→ **Data provided**
• • • • • • •

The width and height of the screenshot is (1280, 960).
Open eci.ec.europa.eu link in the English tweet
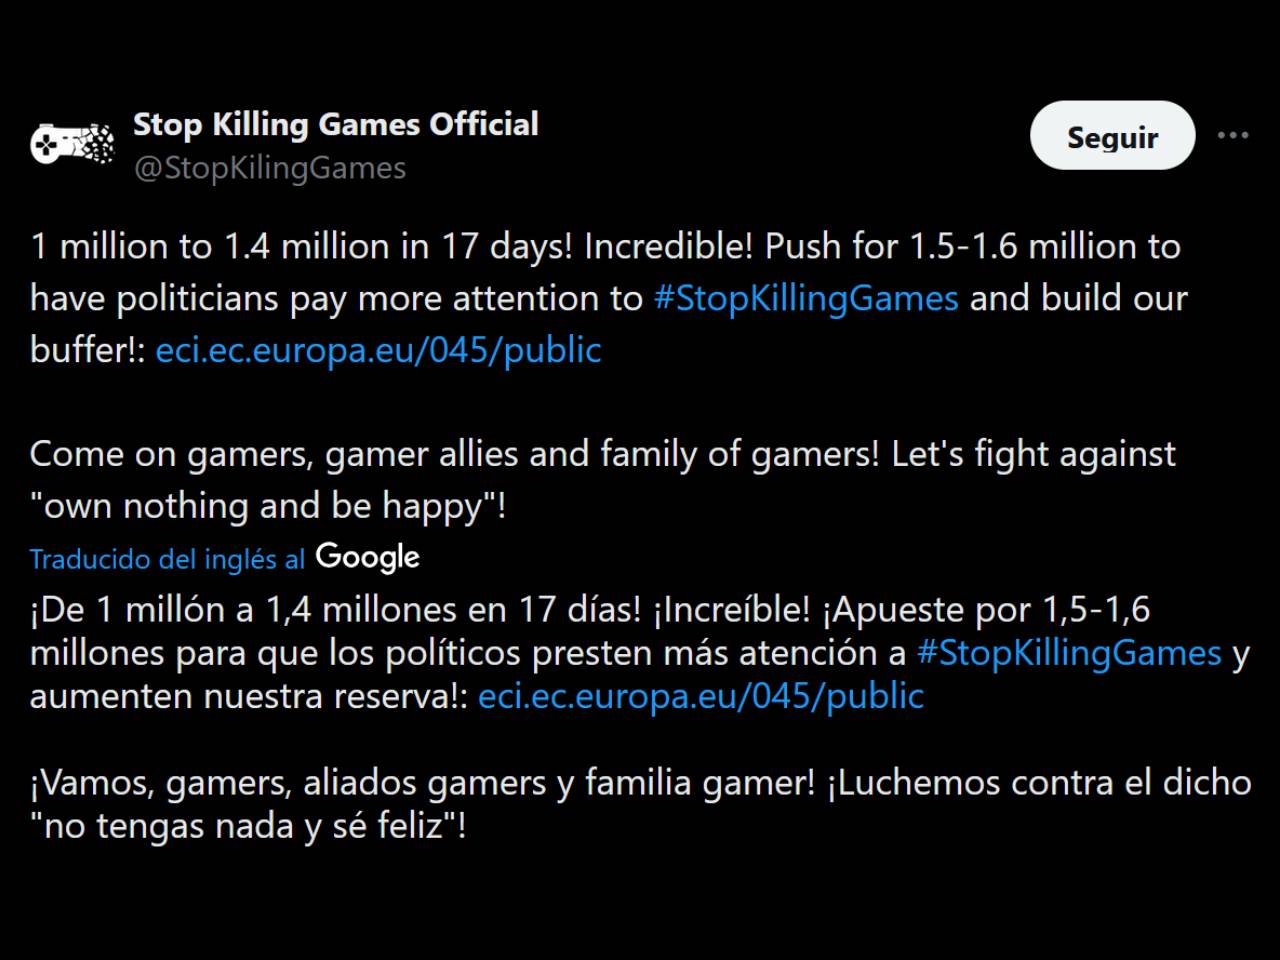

• • • • • • •

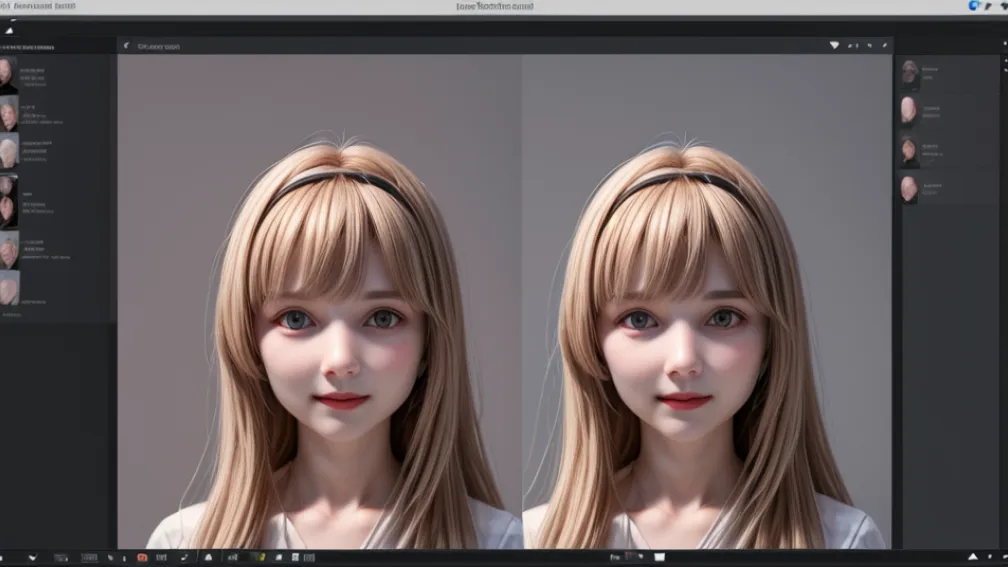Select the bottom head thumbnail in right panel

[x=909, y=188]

• • • • • • •

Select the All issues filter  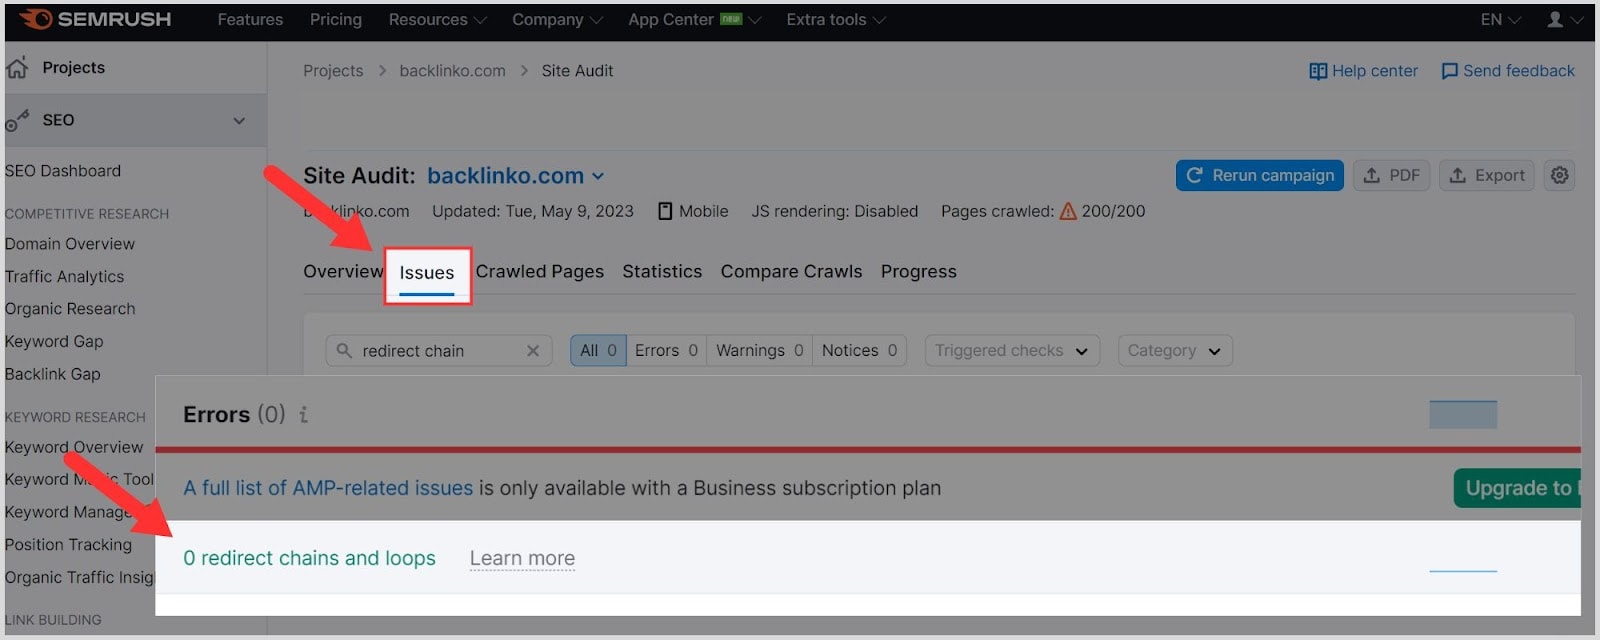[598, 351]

• • • • • • •

→ **Work required**
There is a line with "The width and" and a line with "Open eci.ec.europa.eu link" above. Copy exactly those two lines and all lines between them, with nothing else.

→ **Response area**
The width and height of the screenshot is (1280, 960).
Open eci.ec.europa.eu link in the English tweet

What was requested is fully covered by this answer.